- [Input for this task]
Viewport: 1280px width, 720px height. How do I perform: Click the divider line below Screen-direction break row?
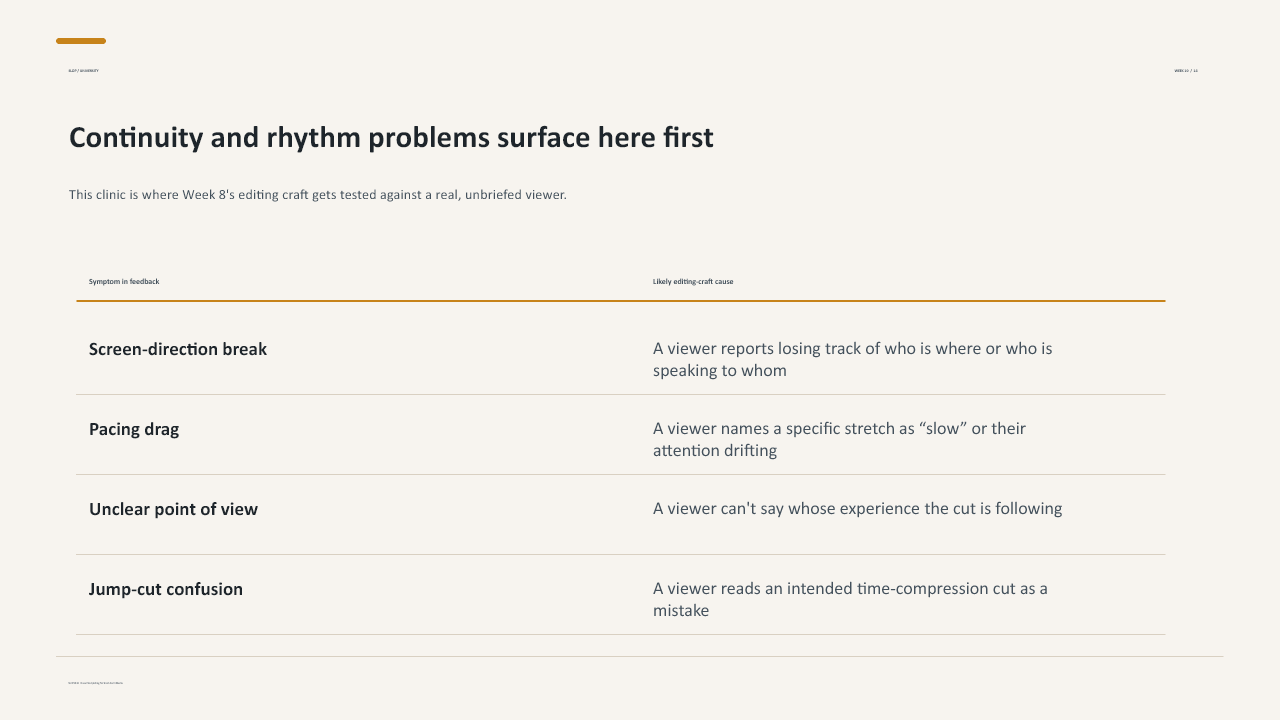click(x=620, y=394)
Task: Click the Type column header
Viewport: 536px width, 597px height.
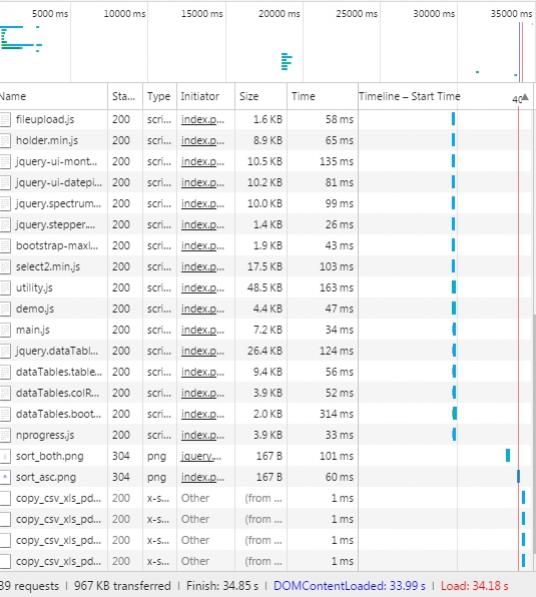Action: click(x=160, y=97)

- [What to produce] Word for word, give the entries back in full; the pictures do not belong in the copy.

- [Result of the task]
Viewport: 1280px width, 720px height. How do I perform: Click the divider line below Screen-direction break row?
click(x=620, y=394)
Task: Click the Type column header
Viewport: 536px width, 597px height.
Action: click(x=160, y=97)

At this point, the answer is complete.